(EXERCISE GOAL)
What is needed is every line from the one holding "The height and" to the last line of the data below, printed exactly and without pictures.

--------------------------------------------------

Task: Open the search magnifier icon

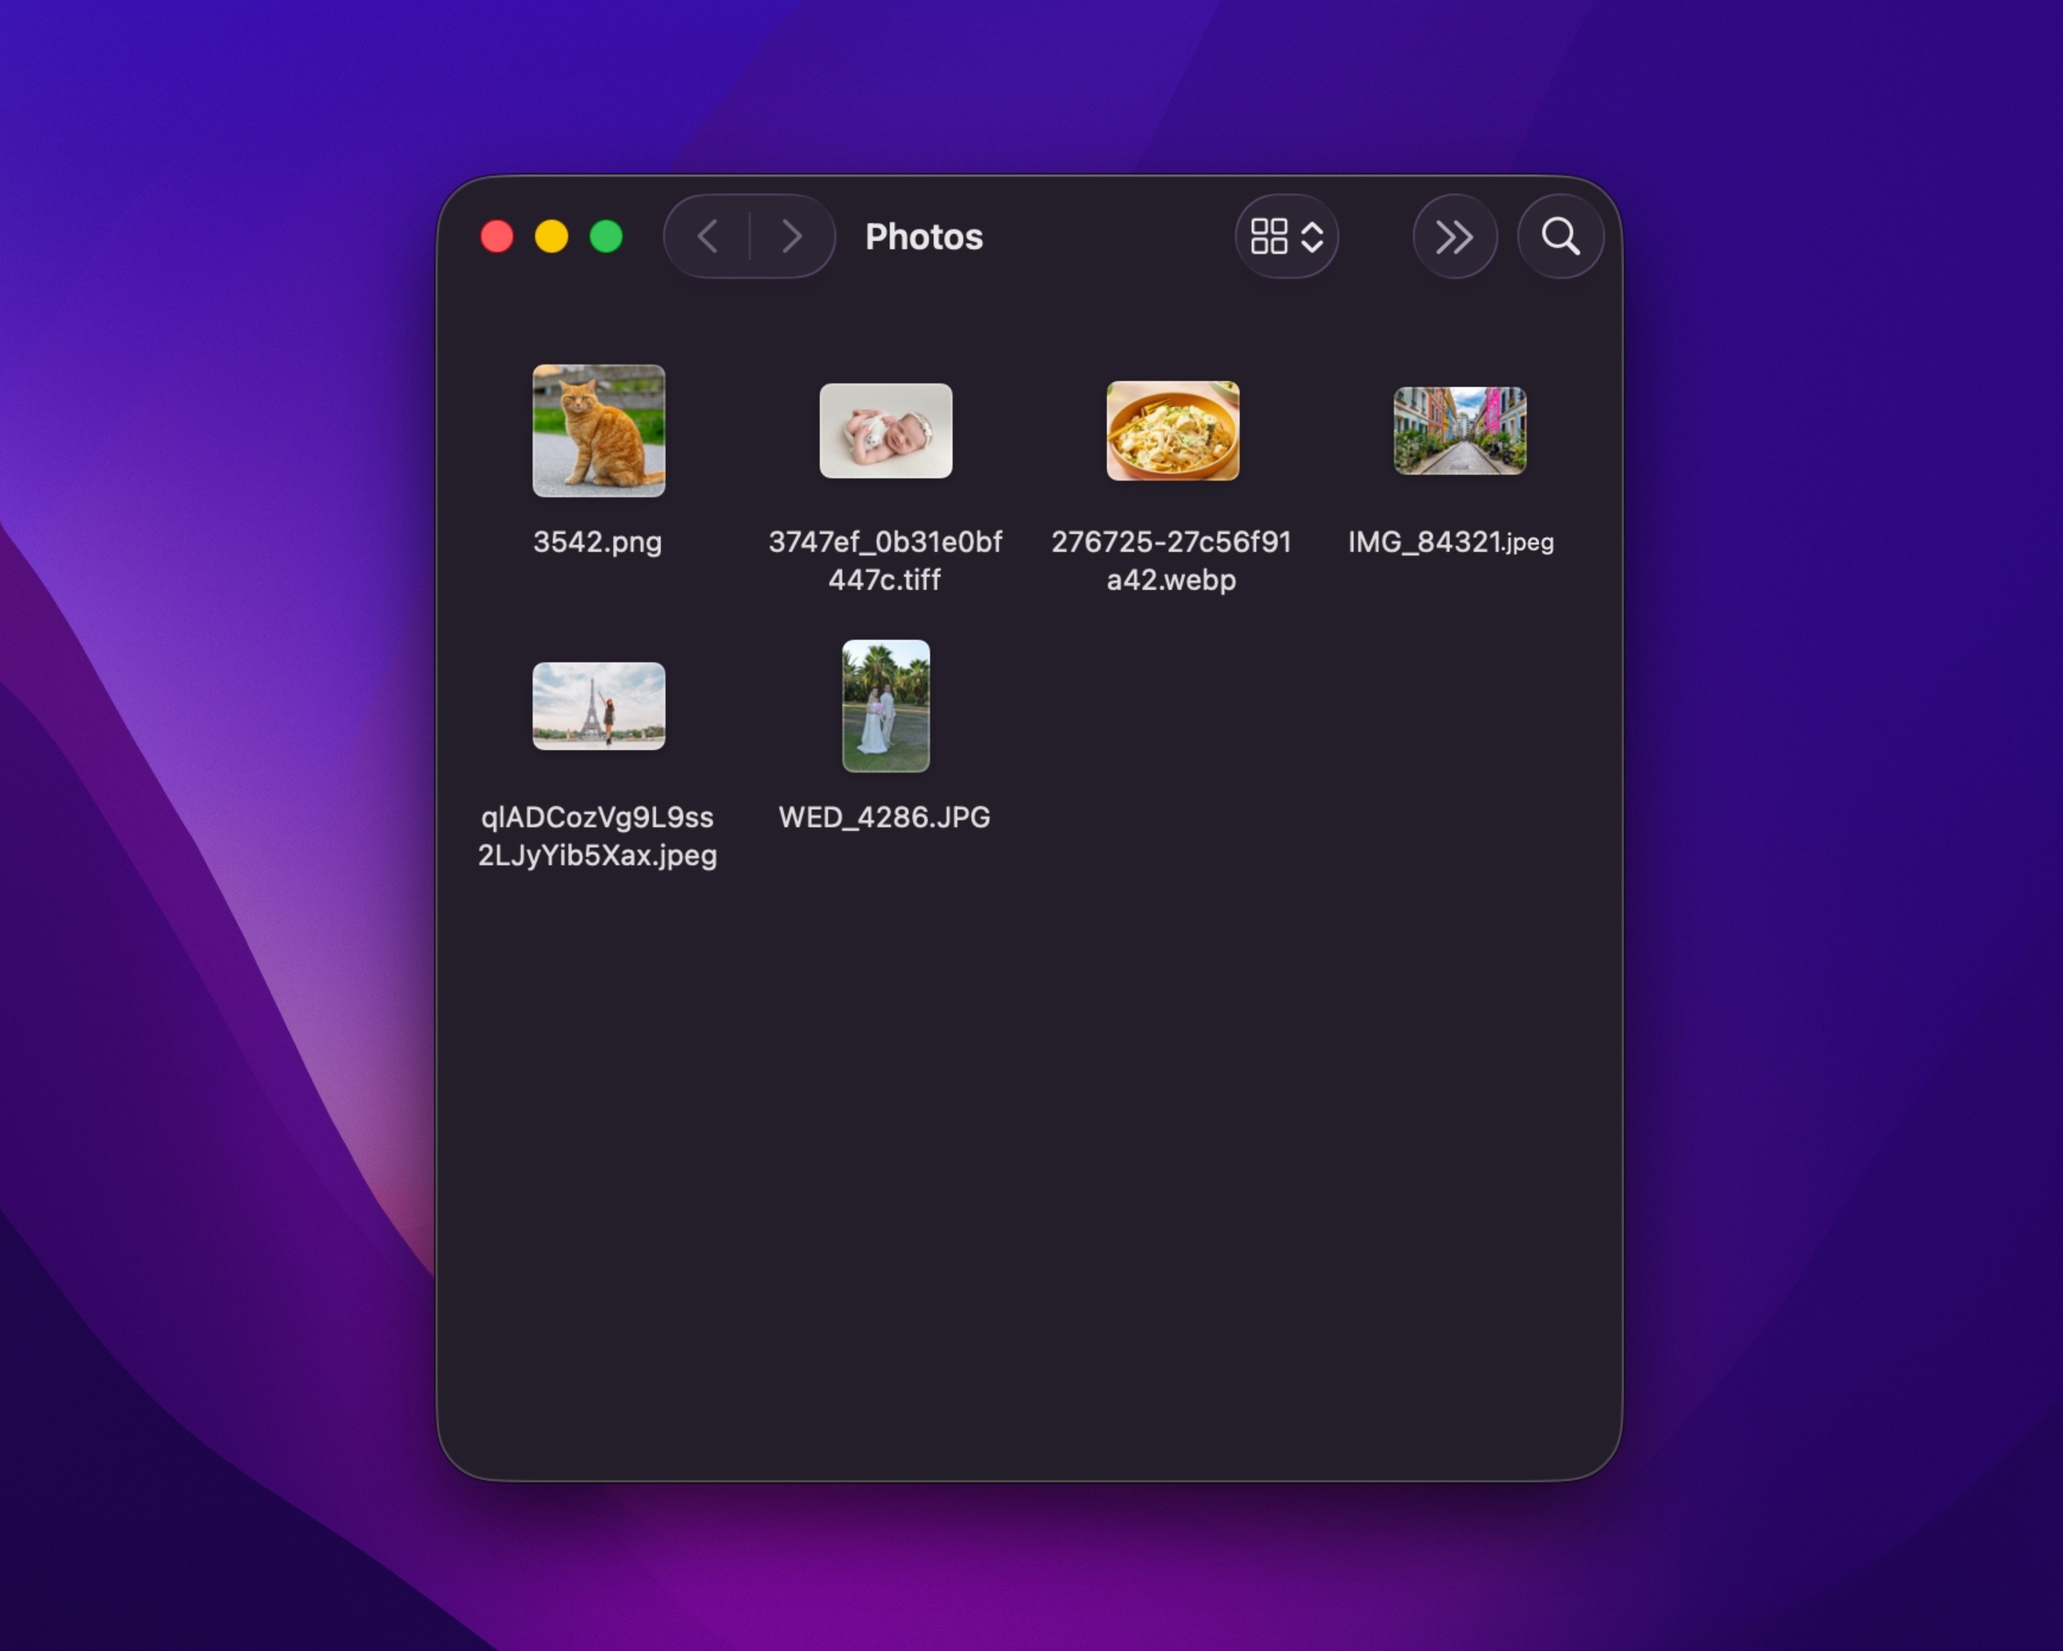Action: [1560, 236]
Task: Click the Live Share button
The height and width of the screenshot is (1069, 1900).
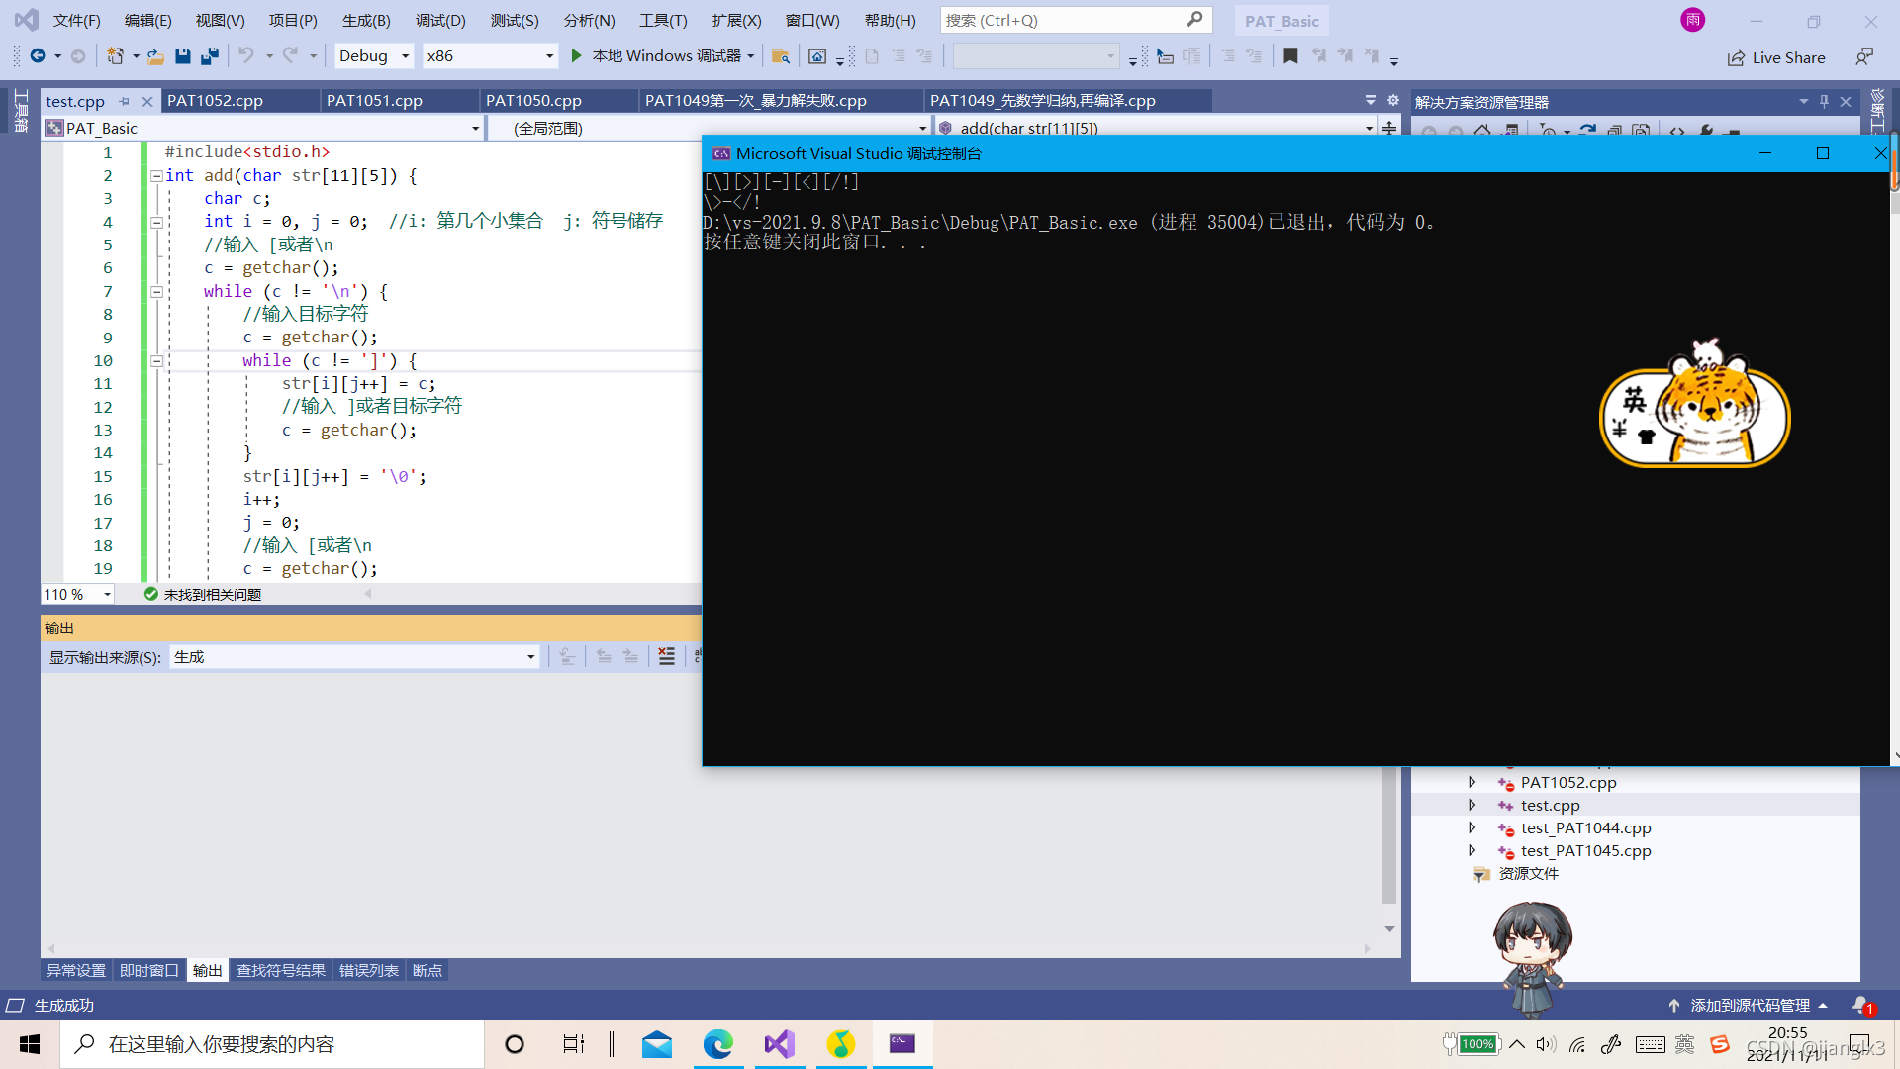Action: tap(1776, 57)
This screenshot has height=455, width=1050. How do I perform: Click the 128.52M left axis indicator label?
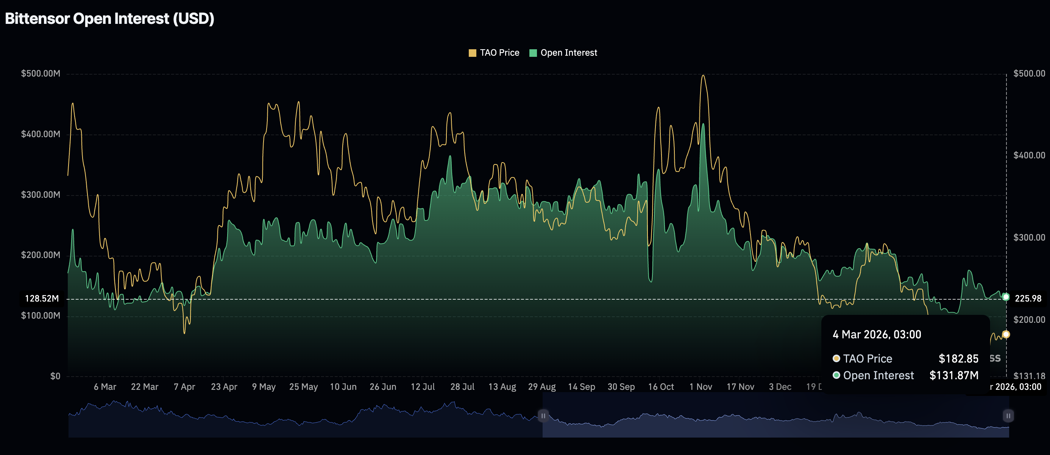pyautogui.click(x=42, y=298)
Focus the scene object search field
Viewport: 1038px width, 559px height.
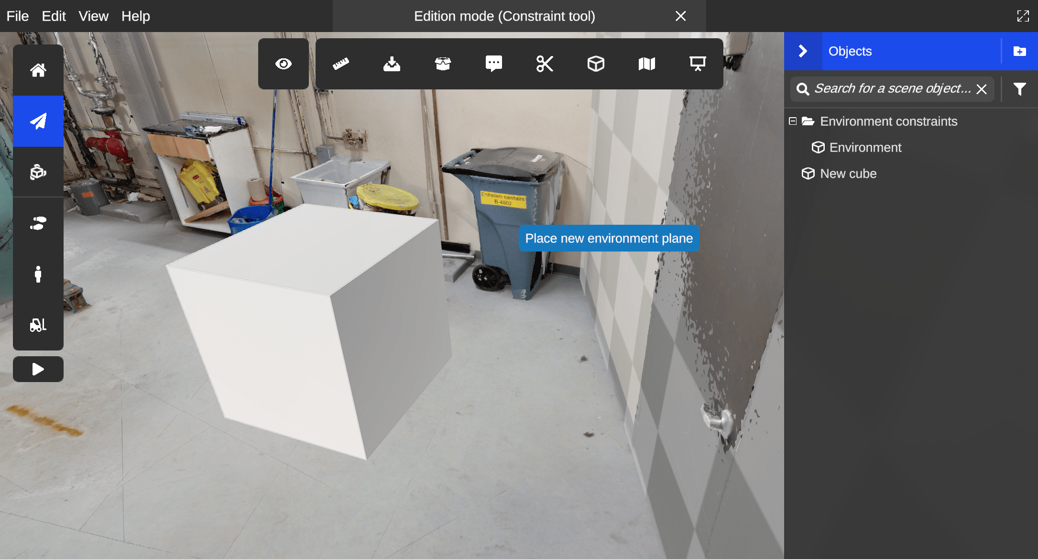click(x=892, y=89)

--------------------------------------------------

(EXPECTED OUTPUT)
The height and width of the screenshot is (1069, 1900).
Action: tap(1776, 57)
This screenshot has height=455, width=1050. How do I perform: Click the 128.52M left axis indicator label?
pyautogui.click(x=42, y=298)
Focus the scene object search field
Viewport: 1038px width, 559px height.
click(x=892, y=89)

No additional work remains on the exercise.